Southern England from Moule's English Counties (1836)
We begin by drawing two triangles. A pencil point will do for our first point of reference, a dot let's say right on the home of Ann's father, Sir William Kingsmill, in northwest Hampshire, Sydmonton Court, hard by Litchfield, Malsanger Farm, Woodcott, and Tangley--the lands and houses and, through careful cultivation and collected rents, primary basis of the wealth of the Kingsmill clan.
Then we draw our first line north to the home of Ann's mother, Anne Haselwood, where she and Ann's father were married, in northwest Northamptonshire, Maidwell, just one of the somewhat smaller holdings of the Haslewoods, Draughton, Rothwell, and for a time, Kelmarsh, all within a few miles of one another.
From this second point of our triangle we turn directly south, somewhat to the east, and for our second line head for London.

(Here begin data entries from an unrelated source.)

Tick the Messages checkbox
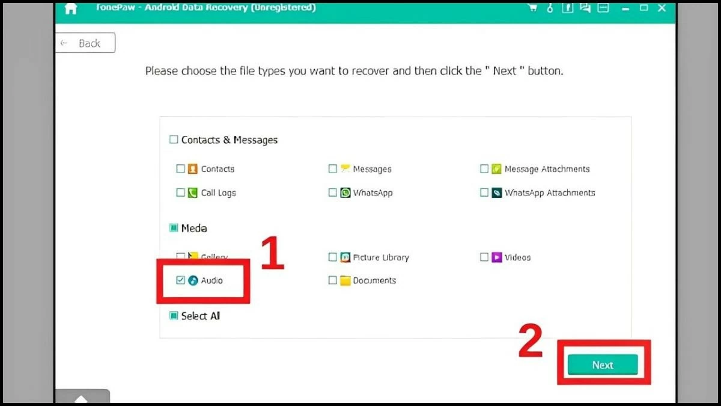This screenshot has height=406, width=721. (332, 169)
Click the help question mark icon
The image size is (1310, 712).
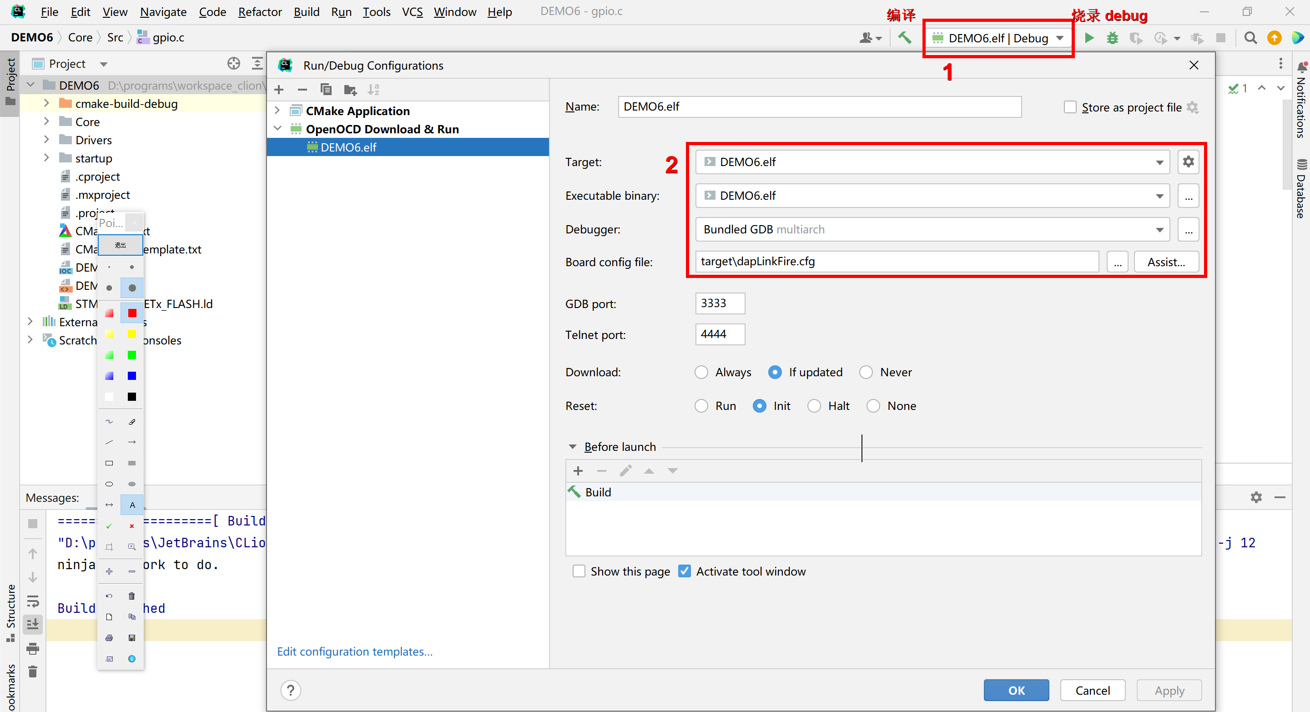click(290, 690)
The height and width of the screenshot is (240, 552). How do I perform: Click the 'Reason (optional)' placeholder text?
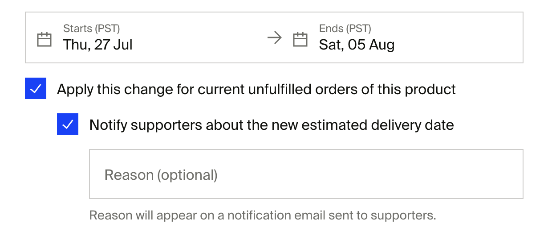[x=161, y=175]
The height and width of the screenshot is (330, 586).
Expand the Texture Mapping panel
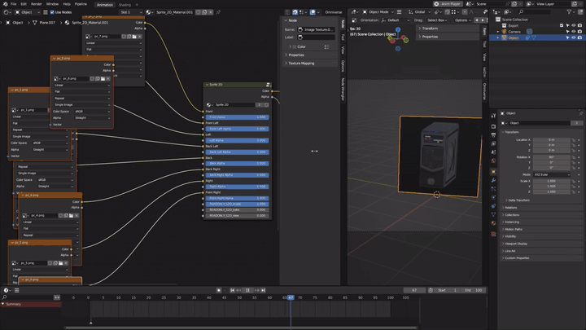tap(303, 63)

There are many points where our pencil can come to rest. There's St James's Palace where as maid of honor to Mary d'Este, then Duchess of York, Ann met Heneage Finch, second son by the second wife of the first Earl of Winchilsea; there's Westminster Palace, where they went to live after they married; there is the second Theatre Royal in Drury Lane to which Ann went as Colonel Finch's lady; there are the houses of friends, and taverns he and she visited over the years, and then, in the same area as St. James's Palace, nearby Cleveland Row, to which they came and where Ann died many years later.

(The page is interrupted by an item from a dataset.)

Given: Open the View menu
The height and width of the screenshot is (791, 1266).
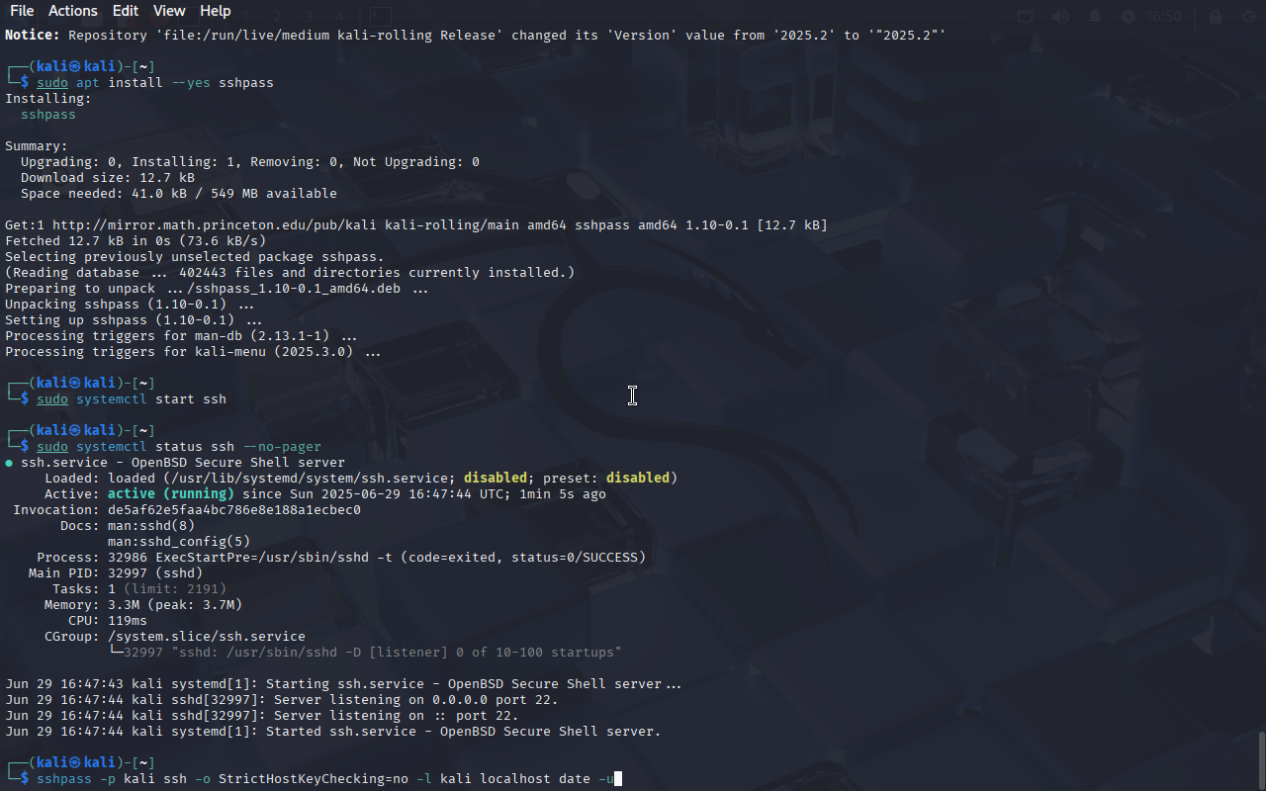Looking at the screenshot, I should pos(169,11).
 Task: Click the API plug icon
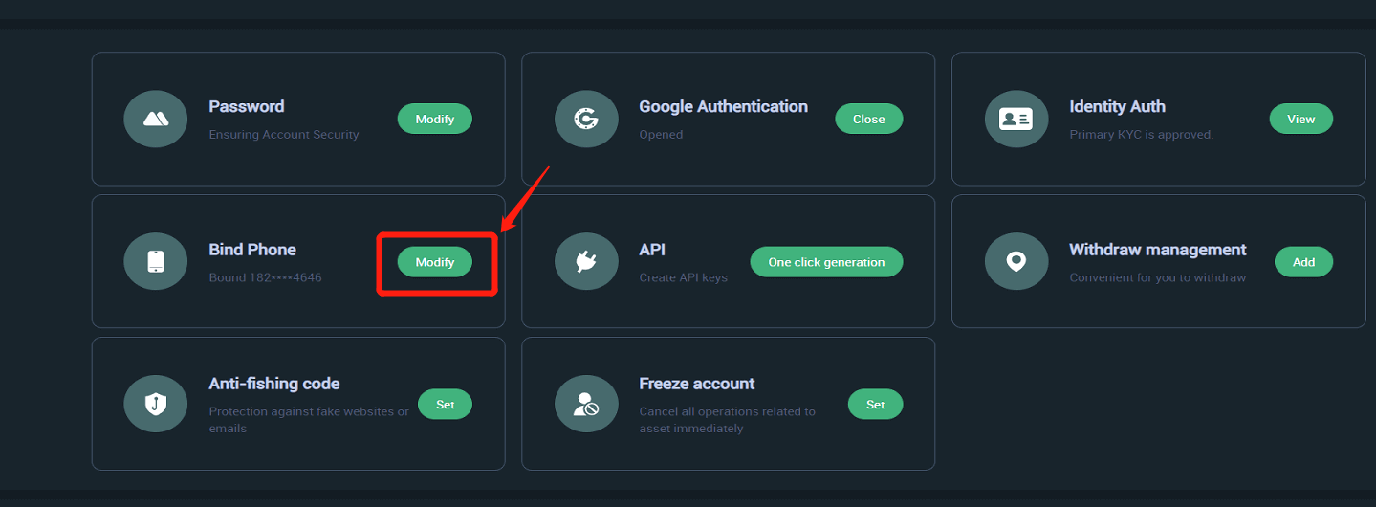click(x=586, y=261)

And so for the triangle's base line home again to Kingsmill clan at Sydmonton Court.
Our second triangle covers much of the same area. But this time we'll begin in the Weald, the central rich farm land, once filled with forests, of Kent where lay the Winchilsea estates, Wye, Ashford, and most importantly a house and park central to Ann's later life, Eastwell--her husband Heneage Finch's first and last home, in whose parish church she and he were buried side by side.
Again for our first line we travel northwest heading again for Northampton. Up we go into northern Herefordshire, past Hatfield House, home of Ann Tufton Cecil, Ann's beloved Lady Salisbury of "A Noctural Reverie" fame (she who stood "the Test of every light"), further and further north until we reach the second corner of our figure, not far from Maidwell, the home of Ann's maternal cousin, Elizabeth Haslewood, Lady Hatton--Kirby Hall, Northamptonshire where during the fearful time of James II's flight and Heneage's ordeal Ann lived.

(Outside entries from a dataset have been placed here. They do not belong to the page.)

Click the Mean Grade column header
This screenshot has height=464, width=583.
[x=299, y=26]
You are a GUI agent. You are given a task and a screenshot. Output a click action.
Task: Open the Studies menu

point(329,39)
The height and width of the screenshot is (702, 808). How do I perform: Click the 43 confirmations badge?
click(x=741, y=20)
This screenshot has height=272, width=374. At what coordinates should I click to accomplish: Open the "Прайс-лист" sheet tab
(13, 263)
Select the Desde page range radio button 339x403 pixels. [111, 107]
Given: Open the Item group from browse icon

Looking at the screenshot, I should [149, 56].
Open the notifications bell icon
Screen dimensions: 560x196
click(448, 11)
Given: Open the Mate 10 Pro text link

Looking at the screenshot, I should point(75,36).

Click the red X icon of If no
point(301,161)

From here our pencil turns southwest and our line travels to the borders of Wiltshire and Dorsetshire, the landscape of Leweston, Frome, and, especially, Longleat, the homes of faithful relatives-by- marriage and friends, the Thynnes and their circle, places which Ann and Heneage visited more than once, places which provided refuge and peace for them in their middle years.
We will draw our third base line from Longleat somewhat irregularly (poetic license) eastward, in order to take in southern Hampshire past the Worsley estates--the home of Ann's niece-by-marriage and sometime friend, Lady Francis Worsley; and back into Kent, past Tunbridge Wells, where she went for her health, past Hothfield House, home of Lady Salisbury's mother, Catherine Cavendish Tufton, Lady Thanet, Ann's Arminda, and finally Godmersham, a house rented or loaned to Heneage and Ann Finch at a nadir of their lives in the mid-1690's.
And so home to Eastwell.
Ann Kingsmill lived the whole of her life inside these two overlapping triangles, in this landscape, amid the furniture and culture of its houses, privileged and circumscribed by the wealth, political connections, and crises of its interlocking mostly wealthy families. Her story begins with two marriages, with the birth of a second son to one couple, and four and one-half years later, a third child, a daughter, to the other. Neither child was likely to inherit a fortune.